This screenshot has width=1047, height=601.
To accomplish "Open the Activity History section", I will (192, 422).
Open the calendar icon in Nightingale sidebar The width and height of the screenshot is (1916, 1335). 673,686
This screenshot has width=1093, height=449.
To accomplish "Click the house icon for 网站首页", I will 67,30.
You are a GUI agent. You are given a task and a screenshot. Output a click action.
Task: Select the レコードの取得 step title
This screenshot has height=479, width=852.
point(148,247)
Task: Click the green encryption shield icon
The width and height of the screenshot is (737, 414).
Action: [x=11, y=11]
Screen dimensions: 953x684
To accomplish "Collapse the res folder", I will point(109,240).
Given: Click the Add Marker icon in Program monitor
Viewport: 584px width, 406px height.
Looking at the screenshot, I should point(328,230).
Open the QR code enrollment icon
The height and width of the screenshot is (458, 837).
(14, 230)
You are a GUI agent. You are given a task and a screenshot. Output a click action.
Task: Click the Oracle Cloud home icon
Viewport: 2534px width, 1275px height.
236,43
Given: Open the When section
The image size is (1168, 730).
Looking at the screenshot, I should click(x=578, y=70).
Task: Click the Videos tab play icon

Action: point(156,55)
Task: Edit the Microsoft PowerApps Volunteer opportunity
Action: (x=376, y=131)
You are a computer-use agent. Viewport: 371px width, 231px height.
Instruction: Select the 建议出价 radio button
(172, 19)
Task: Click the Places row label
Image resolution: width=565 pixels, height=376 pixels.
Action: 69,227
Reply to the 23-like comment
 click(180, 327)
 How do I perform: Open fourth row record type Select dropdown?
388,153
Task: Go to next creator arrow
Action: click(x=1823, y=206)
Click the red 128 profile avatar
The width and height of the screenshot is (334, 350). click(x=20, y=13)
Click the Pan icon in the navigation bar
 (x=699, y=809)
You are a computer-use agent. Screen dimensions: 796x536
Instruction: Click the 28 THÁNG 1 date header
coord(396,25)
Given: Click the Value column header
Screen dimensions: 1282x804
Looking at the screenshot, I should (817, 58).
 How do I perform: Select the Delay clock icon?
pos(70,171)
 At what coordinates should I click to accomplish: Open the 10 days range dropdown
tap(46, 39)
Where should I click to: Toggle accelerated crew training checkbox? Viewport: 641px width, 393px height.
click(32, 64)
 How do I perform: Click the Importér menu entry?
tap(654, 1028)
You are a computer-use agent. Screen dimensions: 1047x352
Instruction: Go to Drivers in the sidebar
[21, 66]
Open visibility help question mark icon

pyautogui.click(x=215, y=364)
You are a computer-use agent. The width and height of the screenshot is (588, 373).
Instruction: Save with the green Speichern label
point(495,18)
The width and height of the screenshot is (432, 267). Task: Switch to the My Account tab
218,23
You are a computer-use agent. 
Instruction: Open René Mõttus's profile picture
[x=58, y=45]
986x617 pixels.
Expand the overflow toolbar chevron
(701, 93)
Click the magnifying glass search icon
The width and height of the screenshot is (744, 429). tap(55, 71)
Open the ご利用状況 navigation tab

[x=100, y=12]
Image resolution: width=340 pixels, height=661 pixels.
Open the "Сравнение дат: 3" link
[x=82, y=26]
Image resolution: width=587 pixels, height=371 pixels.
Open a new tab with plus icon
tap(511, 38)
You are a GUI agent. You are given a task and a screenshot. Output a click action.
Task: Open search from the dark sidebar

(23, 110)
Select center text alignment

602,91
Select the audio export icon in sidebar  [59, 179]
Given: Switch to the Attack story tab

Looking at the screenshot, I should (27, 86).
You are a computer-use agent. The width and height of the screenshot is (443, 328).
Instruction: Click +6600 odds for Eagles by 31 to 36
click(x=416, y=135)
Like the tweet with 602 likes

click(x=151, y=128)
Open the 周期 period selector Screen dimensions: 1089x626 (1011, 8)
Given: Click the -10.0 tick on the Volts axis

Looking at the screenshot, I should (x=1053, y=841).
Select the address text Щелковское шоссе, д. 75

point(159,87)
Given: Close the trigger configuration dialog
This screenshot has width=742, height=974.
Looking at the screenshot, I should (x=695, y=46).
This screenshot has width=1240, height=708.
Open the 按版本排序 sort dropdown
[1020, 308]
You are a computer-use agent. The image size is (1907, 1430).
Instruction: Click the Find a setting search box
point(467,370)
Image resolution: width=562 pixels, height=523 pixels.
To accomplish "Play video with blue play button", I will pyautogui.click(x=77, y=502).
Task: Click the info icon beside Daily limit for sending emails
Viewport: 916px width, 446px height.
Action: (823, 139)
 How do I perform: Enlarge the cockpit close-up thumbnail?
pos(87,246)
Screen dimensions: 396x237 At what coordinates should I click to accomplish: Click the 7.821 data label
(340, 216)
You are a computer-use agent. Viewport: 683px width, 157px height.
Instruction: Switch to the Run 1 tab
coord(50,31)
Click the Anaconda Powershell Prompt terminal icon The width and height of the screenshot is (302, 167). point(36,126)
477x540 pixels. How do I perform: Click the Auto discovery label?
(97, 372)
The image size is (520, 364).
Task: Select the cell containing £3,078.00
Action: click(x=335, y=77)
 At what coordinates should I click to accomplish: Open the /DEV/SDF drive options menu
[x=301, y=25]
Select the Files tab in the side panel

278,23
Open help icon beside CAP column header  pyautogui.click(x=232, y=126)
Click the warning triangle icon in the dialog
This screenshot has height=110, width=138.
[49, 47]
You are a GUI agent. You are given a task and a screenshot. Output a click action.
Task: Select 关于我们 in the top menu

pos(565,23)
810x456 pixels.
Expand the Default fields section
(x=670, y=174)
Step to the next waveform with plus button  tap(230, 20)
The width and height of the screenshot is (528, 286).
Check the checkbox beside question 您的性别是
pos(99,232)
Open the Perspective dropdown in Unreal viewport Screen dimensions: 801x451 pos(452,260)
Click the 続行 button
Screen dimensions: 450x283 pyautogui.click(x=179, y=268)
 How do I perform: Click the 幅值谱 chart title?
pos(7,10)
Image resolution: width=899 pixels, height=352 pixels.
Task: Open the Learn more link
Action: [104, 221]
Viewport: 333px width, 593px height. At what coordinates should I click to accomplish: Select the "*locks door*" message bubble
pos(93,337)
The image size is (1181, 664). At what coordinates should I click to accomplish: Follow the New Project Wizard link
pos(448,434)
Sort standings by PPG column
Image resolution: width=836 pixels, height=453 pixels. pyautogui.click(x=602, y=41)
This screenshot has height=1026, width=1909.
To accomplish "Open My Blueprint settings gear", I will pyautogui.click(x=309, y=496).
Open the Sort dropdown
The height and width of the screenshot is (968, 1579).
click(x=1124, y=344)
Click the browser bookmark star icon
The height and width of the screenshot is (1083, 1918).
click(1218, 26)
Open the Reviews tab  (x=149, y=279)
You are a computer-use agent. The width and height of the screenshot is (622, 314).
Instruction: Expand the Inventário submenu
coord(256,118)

EXERCISE DIRECTIONS: Count the lines in the listing above that contain the word "next" and give only that number.

FINAL RESULT: 2